D took a long time to calm down after the fall (that cut must've HURT), and then to have to be poked and prodded by nurses and his pediatrician afterwards, and then on top of it all to get STUCK WITH A NEEDLE (he needed the 2nd dose of his flu shot), it was all a bit too much.  Luckily he overall seems fine and healthy (23lb10oz and 33" tall, about 15% and 50% respectively-- about what he's been for a while now) and the cut is kinda deep but she didn't think it'd need stitches.  Just said to keep it clean, put ointment on it, and keep a band-aid on it partially just to act as a makeshift "splint" to kind of immobilize his finger somewhat (since bending the knuckle will likely open the cut all over again).

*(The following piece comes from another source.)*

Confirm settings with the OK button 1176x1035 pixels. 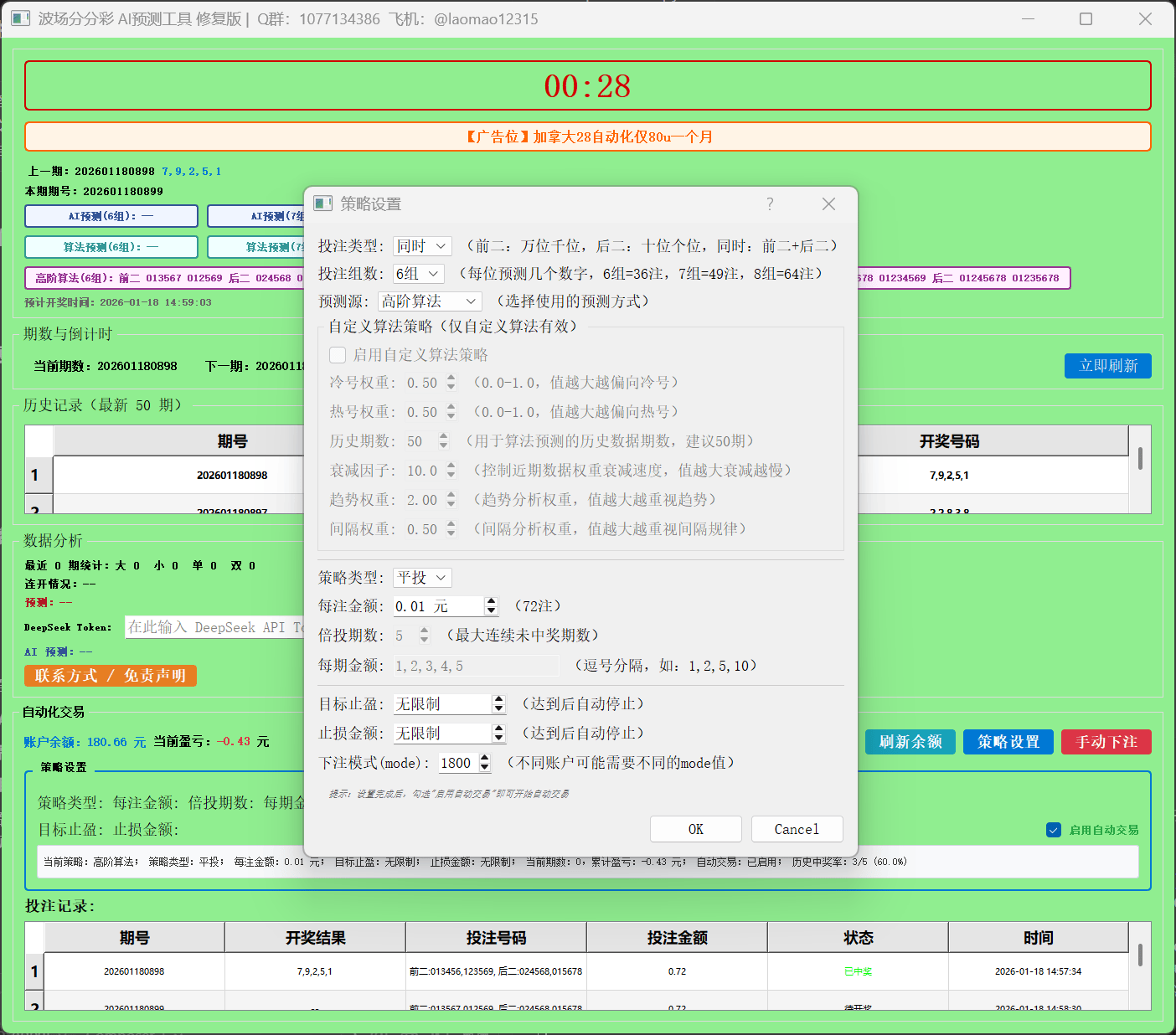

We got home from the doctor's at about 10:30am.  D has fallen asleep in the car, went right down to sleep in his bed, and didn't wake up till 1pm.  I think the trauma of the morning just really did him in.  Surprisingly he was in pretty good spirits all afternoon, and didn't mess with his band-aid at all or try to pull it off.  Though taking the band-aid off, cleaning the wound, and then re-band-aiding it afterwards was once again somewhat traumatic.  I don't know how much of that might be from his finger hurting or just the horror of having to keep his hands still and being held by someone else.

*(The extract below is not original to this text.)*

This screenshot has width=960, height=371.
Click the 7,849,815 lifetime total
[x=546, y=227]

I did sit him down and have a talk right before bed about how he needs to be more careful with these falls, because if he keeps hurting himself CPS might come after Mommy and that would not be a good thing.  He asked if Sierra and Nev could be his legal guardians, and I reminded him that cat food doesn't taste nearly as good as it is fun to play with, and after that he seemed to agree with me and said he'd watch himself more carefully from now on.

Saturday, October 03, 2009

Butterfly Garden

So back in, oh let's see I think it was um APRIL, I ordered this Butterfly Garden kit from For Small Hands, a wonderful website that sells lots of Montessori-inspired things, from child-sized gardening equipment to arts and crafts to wonderful nature books.  I know I will be ordering many, many things from them in the future.  I've had my eye on this butterfly kit for a while, as the Montessori preschool where I used to work would do this project with the kids every spring.  The kit comes with the mesh "garden" for when the butterflies hatch, and a coupon to order your 5 live caterpillars when you're ready (this depends on what you plan to do, if you're planning on releasing the butterflies then you need to wait until overnight temps stay above 55F.  The caterpillars come in a cup with all their food all set at the bottom).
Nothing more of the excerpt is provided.